Jour de guigne. Le titre est on ne peut plus approprié. On est dans le même pays que précédemment à ce qu’il semble, mais dans Bourg-Preux, avec Maître Calame, copiste polygraphe à l’Académie des Enregistrements. La veille du début du récit, il était occupé à retranscrire un vieux document sur un parchemin mal recyclé, lequel l’avait affecté du Syndrome de Palimpseste. Maître Calame se retrouve atteint de Nefasie aiguë, c’est-à-dire d’une malchance de tous les diables. En effet, ce pauvre monsieur commence sa journée du lendemain en cassant sa clé dans la serrure de son logis, puis dégringole les marches et tombe en plein dans la rigole pleine de fange, pour se retrouver nez à nez avec sa logeuse qu’il ne voulait surtout pas croiser, et ainsi de suite. C’est un récit très drôle, on se demande ce qui pourra encore lui arriver de pire ! En même temps, on le plaint beaucoup, le pauvre n’y est pour rien. C’était court, très plaisant à lire.

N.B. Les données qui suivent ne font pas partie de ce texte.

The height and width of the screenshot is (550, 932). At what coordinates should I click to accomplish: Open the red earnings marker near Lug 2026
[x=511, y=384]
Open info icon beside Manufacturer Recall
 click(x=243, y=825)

Un amour dévorant se passe le petit village de Noant-le-Vieux et les futaies alentour. Deux étranges appeleurs terrorisent les habitants, seuls à les entendre et les voir. Le gyrovague Phasma, un ministre du culte du Desséché, vient mener son enquête, car son métier consiste entre autres à retrouver les anciennes histoires pour apaiser les morts. Il sent que ces deux hommes, qu’il ne voit ni n’entend, n’ont pas trouvé le repos dans la mort, et que c’est pour cela qu’ils sillonnent inlassablement les bois, en appelant « Ethaine ! ». Cette nouvelle nous laisse sur notre faim, car malgré tous les efforts du gyrovague, on apprend pas tout de cette histoire, arrivée des générations auparavant. Mais c’est passionnant, assez sombre aussi, des petits frissons peuvent vous parcourir l’échine.

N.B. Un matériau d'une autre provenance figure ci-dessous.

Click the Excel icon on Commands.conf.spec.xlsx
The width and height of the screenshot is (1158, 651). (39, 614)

Enfin, le livre s’achève avec Le confident. On ignore son nom, c’est lui qui parle. Il nous raconte sa vie depuis qu’il a fait Vœu d’Obscurité. Il est aussi au service du culte du Desséché, mais il a fait le choix de se faire enfermer dans une pièce noire minuscule, où seule trône une grande dalle de pierre froide surélevée par rapport au sol. Sa vie se déroule là, allongé sur la dalle dure, dans la souffrance et le noir. Des gens viennent le voir, lui parlent, lui confient des choses, qu’il répète ensuite à un autre ministre du culte qui recueille ces propos pour ensuite les consigner et les réutiliser si un jour un gyrovague a besoin de connaître ces informations pour aider une âme en peine. Ce n’est pas un récit joyeux, c’est difficile de comprendre le choix de cet homme, on se sent un peu oppressé, dans ce trou malsain…

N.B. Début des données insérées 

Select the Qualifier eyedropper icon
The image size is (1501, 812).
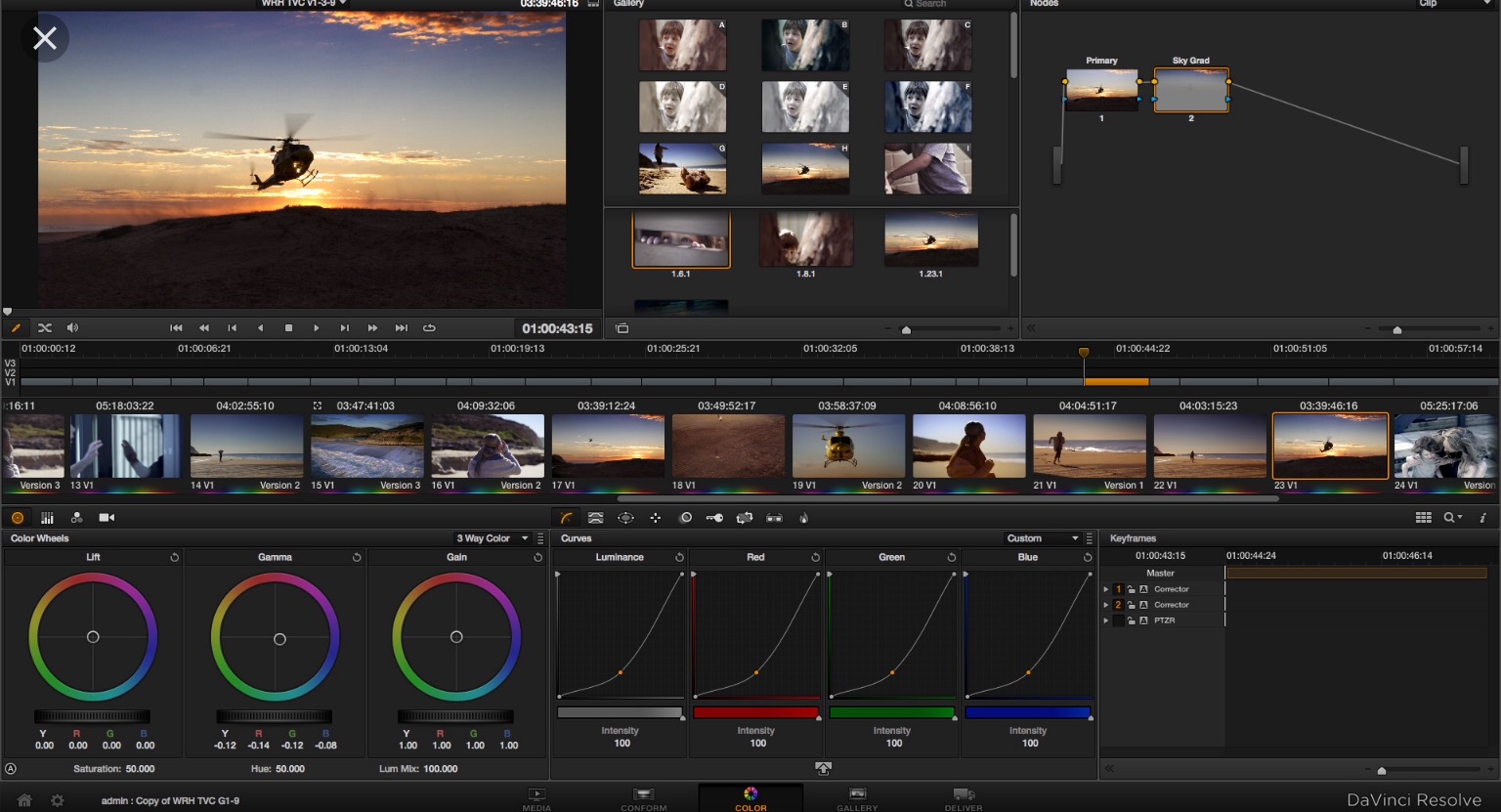tap(595, 517)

En fait, les nouvelles montent en intensité. Les regrets que j’ai portent sur les premières, sur le manque d’imagination qui transparaît parfois, et sur l’absence de carte en annexe. La chronologie se comprend à peu près en recoupant les différentes histoires, mais pour les lieux j’étais perdue. J’avais finalement bien accroché à ce livre et à cet auteur. Il possède une grande qualité dans son écriture et depuis j’ai lu Gagner la Guerre, un chef-d’œuvre même si je ne supporte pas Benvenuto !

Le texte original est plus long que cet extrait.